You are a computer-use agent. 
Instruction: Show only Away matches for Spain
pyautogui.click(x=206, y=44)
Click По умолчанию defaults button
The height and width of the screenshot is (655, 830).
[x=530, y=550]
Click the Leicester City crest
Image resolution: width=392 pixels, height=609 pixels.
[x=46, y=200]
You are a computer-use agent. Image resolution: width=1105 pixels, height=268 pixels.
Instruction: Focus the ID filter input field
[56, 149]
* * *
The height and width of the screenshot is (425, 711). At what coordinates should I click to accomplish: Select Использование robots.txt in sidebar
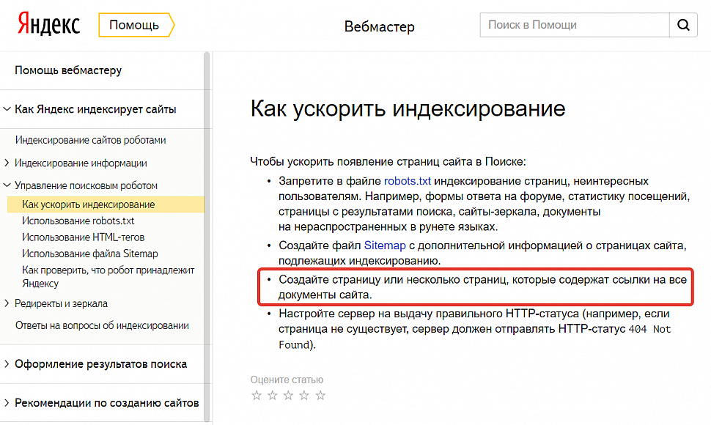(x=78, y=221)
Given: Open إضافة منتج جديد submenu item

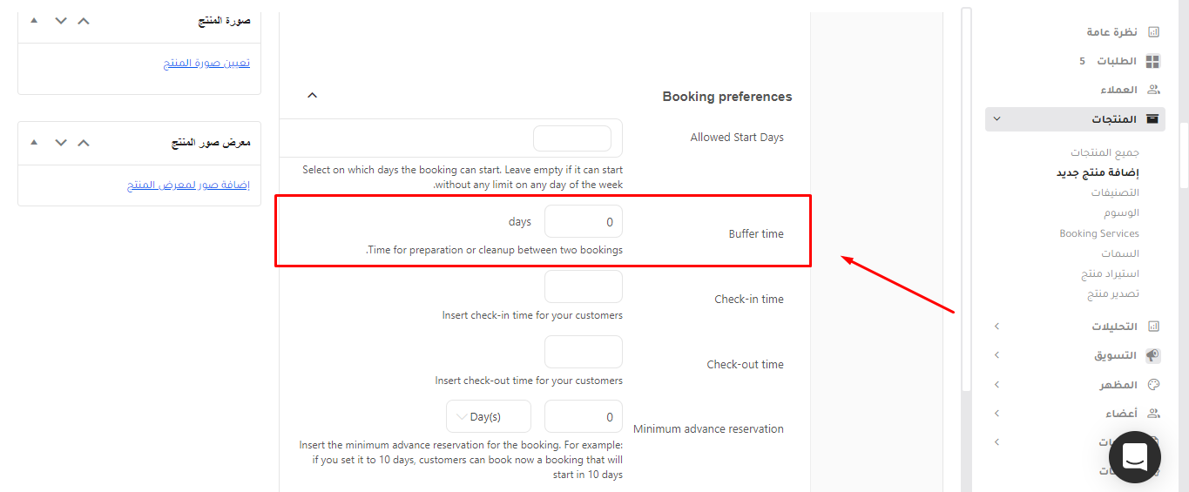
* * *
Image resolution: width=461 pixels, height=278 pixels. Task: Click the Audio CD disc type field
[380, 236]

Exercise: Each line of the records with the word "computer" in it is to be copied.

Result of the exercise:
You are a computer-use agent. 
You are a computer-use agent. Image resolution: width=1105 pixels, height=268 pixels.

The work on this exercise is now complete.